Once the line with "Instruction: Adjust the" is found in the data, output it and each following line exactly, up to and including the line with "Given: Open Source Control view icon", and nothing before or after.

=-=-=-=-=

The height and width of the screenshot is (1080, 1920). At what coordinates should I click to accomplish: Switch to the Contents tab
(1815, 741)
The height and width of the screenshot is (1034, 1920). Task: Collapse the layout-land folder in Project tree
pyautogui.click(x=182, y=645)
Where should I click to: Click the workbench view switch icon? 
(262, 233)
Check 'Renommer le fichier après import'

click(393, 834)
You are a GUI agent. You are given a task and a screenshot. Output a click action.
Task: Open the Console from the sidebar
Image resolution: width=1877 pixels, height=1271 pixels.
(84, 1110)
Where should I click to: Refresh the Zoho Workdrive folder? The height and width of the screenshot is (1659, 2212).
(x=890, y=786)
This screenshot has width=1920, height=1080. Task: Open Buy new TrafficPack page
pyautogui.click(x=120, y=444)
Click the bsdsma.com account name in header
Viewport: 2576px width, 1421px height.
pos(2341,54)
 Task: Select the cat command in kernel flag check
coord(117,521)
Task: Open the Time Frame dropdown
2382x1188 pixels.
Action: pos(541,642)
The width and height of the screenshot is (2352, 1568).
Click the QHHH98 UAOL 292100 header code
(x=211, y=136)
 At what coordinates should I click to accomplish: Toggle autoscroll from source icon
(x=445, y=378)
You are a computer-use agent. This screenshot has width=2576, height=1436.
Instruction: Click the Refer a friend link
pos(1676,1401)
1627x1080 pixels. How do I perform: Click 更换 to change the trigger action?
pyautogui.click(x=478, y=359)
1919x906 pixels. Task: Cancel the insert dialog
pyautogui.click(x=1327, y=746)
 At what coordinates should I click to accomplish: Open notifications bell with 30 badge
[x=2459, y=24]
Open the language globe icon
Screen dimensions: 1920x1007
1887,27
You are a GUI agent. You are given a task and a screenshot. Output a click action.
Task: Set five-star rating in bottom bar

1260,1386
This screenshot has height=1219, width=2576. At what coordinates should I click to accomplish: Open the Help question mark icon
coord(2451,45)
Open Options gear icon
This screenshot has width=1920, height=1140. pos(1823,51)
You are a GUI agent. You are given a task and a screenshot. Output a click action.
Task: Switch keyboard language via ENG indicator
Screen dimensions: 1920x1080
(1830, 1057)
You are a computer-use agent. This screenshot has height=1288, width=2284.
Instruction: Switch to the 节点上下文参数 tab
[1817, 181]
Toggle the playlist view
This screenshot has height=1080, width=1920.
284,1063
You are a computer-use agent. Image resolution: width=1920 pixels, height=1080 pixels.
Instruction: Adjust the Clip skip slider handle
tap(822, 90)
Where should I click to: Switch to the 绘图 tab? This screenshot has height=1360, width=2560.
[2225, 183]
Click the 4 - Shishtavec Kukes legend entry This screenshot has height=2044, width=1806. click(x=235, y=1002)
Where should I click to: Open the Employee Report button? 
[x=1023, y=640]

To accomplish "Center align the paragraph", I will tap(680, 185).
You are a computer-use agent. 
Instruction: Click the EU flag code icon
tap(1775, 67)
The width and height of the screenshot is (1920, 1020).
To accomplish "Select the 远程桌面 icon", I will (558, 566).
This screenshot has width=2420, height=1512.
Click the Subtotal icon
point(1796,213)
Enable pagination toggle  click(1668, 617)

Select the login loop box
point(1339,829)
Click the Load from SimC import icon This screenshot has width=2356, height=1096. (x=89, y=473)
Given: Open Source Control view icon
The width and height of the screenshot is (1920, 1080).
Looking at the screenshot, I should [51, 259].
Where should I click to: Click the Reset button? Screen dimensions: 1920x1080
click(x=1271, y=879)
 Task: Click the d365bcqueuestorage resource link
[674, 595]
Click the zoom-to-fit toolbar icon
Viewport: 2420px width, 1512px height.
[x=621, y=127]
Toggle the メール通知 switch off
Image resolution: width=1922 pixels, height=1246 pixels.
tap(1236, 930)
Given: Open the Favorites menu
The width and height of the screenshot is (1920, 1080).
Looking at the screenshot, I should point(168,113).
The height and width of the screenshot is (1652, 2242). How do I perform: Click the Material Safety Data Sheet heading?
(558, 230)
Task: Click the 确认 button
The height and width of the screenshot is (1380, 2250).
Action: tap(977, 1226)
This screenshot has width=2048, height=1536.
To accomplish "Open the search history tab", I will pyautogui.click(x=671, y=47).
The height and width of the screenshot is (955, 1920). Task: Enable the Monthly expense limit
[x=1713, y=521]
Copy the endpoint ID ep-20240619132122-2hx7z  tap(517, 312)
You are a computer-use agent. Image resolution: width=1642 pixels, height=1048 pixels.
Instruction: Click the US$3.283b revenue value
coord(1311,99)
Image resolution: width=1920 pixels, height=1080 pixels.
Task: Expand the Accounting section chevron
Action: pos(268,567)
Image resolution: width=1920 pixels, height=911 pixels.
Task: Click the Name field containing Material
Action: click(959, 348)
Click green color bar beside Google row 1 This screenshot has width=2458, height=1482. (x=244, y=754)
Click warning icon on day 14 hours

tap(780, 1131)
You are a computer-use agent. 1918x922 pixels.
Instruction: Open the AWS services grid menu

=-=-=-=-=

* Solution to this problem *
Instruction: Adjust the Clip skip slider handle
tap(822, 90)
Where should I click to: Switch to the 绘图 tab? This screenshot has height=1360, width=2560.
[2225, 183]
Click the 4 - Shishtavec Kukes legend entry This screenshot has height=2044, width=1806. click(x=235, y=1002)
Where should I click to: Open the Employee Report button? 
[x=1023, y=640]

To accomplish "Center align the paragraph", I will tap(680, 185).
You are a computer-use agent. 
Instruction: Click the EU flag code icon
tap(1775, 67)
The width and height of the screenshot is (1920, 1020).
To accomplish "Select the 远程桌面 icon", I will (558, 566).
This screenshot has width=2420, height=1512.
Click the Subtotal icon
point(1796,213)
Enable pagination toggle  click(1668, 617)

Select the login loop box
point(1339,829)
Click the Load from SimC import icon This screenshot has width=2356, height=1096. (x=89, y=473)
Given: Open Source Control view icon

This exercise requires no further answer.